• WHAT THIS TASK INVOLVES
Can you retype the lines of the records below exactly, starting with the line that contains "Open the 智能 menu" and going on through the line that contains "pyautogui.click(x=522, y=15)"?

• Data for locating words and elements
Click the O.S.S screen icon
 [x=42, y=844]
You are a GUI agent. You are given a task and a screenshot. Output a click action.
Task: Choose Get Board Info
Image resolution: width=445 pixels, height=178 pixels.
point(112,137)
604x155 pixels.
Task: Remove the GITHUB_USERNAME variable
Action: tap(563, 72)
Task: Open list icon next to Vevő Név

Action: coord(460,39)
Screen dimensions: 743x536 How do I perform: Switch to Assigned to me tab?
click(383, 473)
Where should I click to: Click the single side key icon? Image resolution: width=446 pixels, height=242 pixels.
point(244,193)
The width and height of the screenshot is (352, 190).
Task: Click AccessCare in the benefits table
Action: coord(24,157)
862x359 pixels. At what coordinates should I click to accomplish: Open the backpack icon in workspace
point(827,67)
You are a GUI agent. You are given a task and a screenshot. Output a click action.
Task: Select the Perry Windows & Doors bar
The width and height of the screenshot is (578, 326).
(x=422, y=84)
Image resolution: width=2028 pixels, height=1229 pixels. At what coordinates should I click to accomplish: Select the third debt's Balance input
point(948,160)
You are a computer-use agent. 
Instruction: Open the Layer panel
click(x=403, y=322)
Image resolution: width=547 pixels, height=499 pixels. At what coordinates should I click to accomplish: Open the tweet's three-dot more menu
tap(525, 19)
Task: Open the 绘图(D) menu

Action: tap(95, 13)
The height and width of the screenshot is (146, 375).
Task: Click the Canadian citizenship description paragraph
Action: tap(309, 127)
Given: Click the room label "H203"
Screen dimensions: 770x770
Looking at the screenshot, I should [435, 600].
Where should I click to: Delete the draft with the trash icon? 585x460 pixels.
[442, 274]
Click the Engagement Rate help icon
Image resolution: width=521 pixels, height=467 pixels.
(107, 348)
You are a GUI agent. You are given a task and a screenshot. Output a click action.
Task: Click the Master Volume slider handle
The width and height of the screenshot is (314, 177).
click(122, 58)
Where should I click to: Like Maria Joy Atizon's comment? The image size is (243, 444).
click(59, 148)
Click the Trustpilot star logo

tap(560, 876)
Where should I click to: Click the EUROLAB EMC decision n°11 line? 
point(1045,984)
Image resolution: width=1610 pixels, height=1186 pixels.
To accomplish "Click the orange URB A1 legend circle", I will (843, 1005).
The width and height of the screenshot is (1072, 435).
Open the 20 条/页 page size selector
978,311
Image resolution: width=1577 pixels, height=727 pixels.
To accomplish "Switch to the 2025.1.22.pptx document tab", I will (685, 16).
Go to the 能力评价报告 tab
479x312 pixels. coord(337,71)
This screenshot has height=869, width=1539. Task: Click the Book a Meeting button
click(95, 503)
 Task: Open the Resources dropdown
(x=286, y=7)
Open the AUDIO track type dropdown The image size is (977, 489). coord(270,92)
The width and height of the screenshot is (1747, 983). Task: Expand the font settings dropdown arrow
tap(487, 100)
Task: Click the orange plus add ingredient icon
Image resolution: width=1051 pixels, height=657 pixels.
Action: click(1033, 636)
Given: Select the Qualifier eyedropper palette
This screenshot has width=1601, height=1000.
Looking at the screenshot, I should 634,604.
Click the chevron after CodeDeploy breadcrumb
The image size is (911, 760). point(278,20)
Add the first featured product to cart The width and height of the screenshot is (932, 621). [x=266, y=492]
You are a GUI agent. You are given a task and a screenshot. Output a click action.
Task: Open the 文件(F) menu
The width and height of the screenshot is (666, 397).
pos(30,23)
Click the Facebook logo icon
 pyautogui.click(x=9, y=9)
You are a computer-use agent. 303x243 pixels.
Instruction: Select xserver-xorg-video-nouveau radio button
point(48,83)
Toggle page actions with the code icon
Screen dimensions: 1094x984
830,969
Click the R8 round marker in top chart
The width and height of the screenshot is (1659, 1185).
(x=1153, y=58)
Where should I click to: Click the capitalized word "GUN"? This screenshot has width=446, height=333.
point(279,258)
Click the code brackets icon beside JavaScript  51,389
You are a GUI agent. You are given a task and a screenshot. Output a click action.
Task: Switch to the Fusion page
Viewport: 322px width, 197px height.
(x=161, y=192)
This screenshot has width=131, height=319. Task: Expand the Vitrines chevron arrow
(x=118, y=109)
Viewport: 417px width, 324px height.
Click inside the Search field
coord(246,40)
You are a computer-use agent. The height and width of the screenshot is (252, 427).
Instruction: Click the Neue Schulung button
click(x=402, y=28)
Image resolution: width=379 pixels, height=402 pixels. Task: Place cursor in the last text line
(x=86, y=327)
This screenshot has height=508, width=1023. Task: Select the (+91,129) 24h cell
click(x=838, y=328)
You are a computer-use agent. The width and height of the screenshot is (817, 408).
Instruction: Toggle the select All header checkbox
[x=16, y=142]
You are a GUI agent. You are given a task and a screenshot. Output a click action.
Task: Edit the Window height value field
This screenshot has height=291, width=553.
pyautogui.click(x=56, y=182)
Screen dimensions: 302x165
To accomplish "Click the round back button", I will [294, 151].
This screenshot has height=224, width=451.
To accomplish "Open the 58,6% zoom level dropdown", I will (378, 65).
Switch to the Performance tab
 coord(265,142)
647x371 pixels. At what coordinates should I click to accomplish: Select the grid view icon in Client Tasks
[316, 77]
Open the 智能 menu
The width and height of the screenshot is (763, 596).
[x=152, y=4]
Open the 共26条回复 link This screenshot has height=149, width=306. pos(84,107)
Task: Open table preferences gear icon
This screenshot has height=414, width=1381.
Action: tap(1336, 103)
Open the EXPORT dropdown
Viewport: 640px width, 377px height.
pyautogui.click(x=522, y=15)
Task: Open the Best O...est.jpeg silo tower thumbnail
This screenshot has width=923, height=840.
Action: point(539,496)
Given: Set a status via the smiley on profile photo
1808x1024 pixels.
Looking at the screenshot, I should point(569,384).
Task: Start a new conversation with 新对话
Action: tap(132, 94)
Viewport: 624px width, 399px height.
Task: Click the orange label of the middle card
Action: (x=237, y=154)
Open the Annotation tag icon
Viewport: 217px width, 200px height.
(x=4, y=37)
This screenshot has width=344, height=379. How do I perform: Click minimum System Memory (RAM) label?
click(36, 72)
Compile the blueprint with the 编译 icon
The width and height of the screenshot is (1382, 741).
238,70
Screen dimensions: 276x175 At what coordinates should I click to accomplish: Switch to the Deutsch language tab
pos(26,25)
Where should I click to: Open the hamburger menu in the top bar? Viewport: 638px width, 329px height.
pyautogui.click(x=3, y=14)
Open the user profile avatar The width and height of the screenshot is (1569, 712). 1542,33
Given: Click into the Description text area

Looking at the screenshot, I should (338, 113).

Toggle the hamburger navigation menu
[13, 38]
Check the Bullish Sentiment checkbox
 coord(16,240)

• ANSWER
Open the 智能 menu
The width and height of the screenshot is (763, 596).
[x=152, y=4]
Open the 共26条回复 link This screenshot has height=149, width=306. pos(84,107)
Task: Open table preferences gear icon
This screenshot has height=414, width=1381.
Action: tap(1336, 103)
Open the EXPORT dropdown
Viewport: 640px width, 377px height.
pyautogui.click(x=522, y=15)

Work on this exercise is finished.